Recommended downstream – charting features

The mapping between diagrams and requirements and data was illustrated above. How did the mapping come about? Can the graphic design experience of the designer be abstracted and summarized?

First of all, we need to understand the visual cognitive characteristics of the chart itself. The visual chart is composed of four basic elements, namely point, line, surface and volume. These four basic elements combine one or more visual representations in visualization to present cognitive features of the chart, namely position, size, shape, direction, hue, saturation, lightness, etc. The combined features and human perception of a graph can be understood using classical gestalt principles, including proximity principle, similarity principle, continuity principle, closure principle, symmetry principle and so on.

The scatter chart of the same group of data is used as an example. In the scatter plot, we see the distribution of this group of data, because from the perspective of proximity principle, when data exist independently in the form of points, people will take the initiative to organize them together, and objects close to each other will be regarded as a group. In a graph, these points are connected to form a line, and what we see is the trend of the whole data, because the line has continuous visual perception, and the data is no longer discrete fragments.

Based on these features, each chart has its own attribute tag. Designers are able to skillfully use these cognitive features of charts and have a full understanding of business requirements and data, so that matching the two features can produce recommendations.
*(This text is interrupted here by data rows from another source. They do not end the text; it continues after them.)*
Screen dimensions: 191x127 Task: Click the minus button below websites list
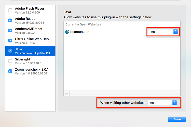67,93
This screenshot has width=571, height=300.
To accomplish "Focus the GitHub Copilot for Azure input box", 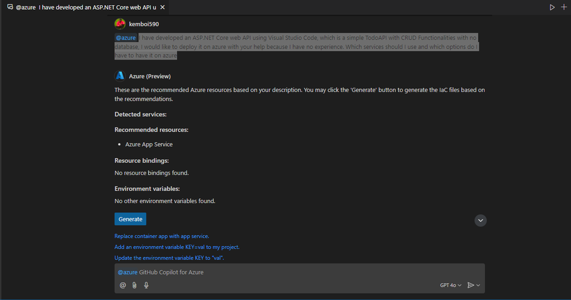I will click(300, 273).
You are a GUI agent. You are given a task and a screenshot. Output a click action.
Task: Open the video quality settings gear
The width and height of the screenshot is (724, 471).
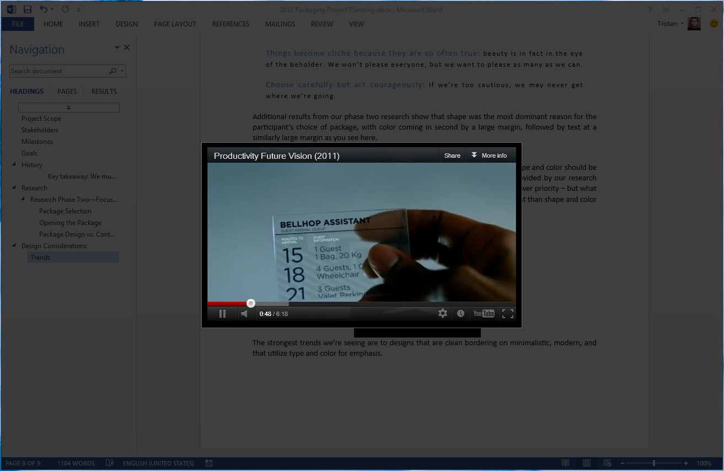click(443, 313)
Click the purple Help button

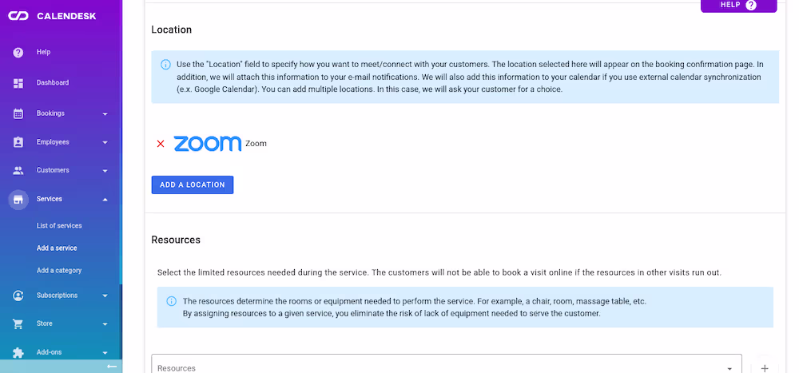[x=738, y=6]
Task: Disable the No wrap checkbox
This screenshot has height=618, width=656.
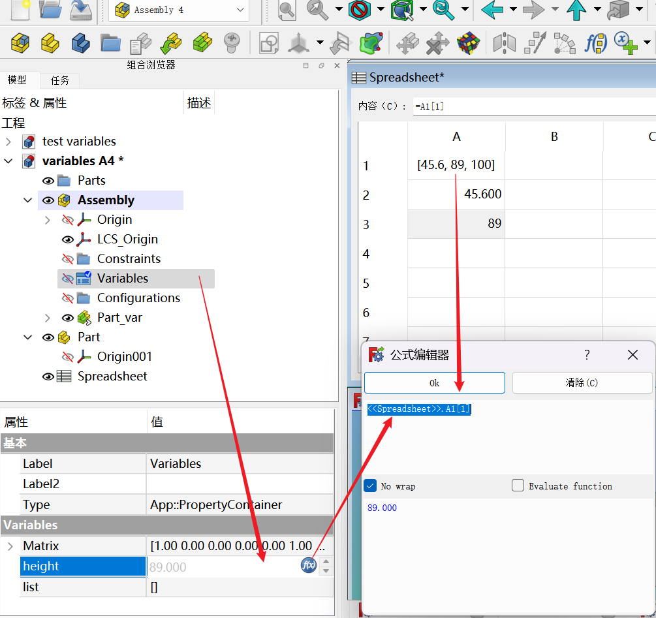Action: (x=371, y=486)
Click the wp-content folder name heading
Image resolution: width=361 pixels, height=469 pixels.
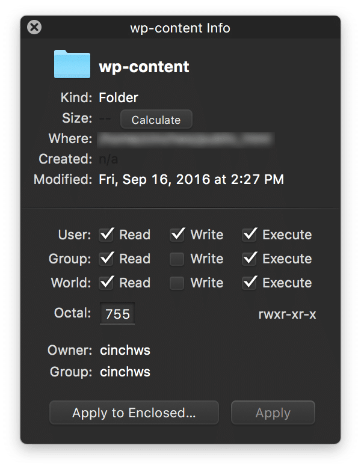click(144, 66)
With the development of data visualization in recent years, there have been a large number of designers engaged in the industry. Fortunately, we can now stand on the shoulders of giants. Abela has outlined the various features of the chart:

However, these are not enough, and we can continue to mine more extended attributes of charts based on this method. Take line graph as an example: When there are many data items, it is recommended to use tabular annotation; When the business scenario needs to display the current value, we recommend the illustration combined with the number to display…

04

Matching and quantization

In general, the recommendation process is actually a process of “upstream” and “downstream” feature matching. However, for the sake of feasibility, we need to quantify this match.

You can guess: when we label the characteristics of the chart, the characteristics of the requirements, the characteristics of the data, the plot into multiple dimensions. By locating the characteristic attributes of a graph, you can lock a point in the graph. Similarly, data features are locked to a point; Requirement locking becomes a point. The closer these points are to each other in this virtual data space, the better they match.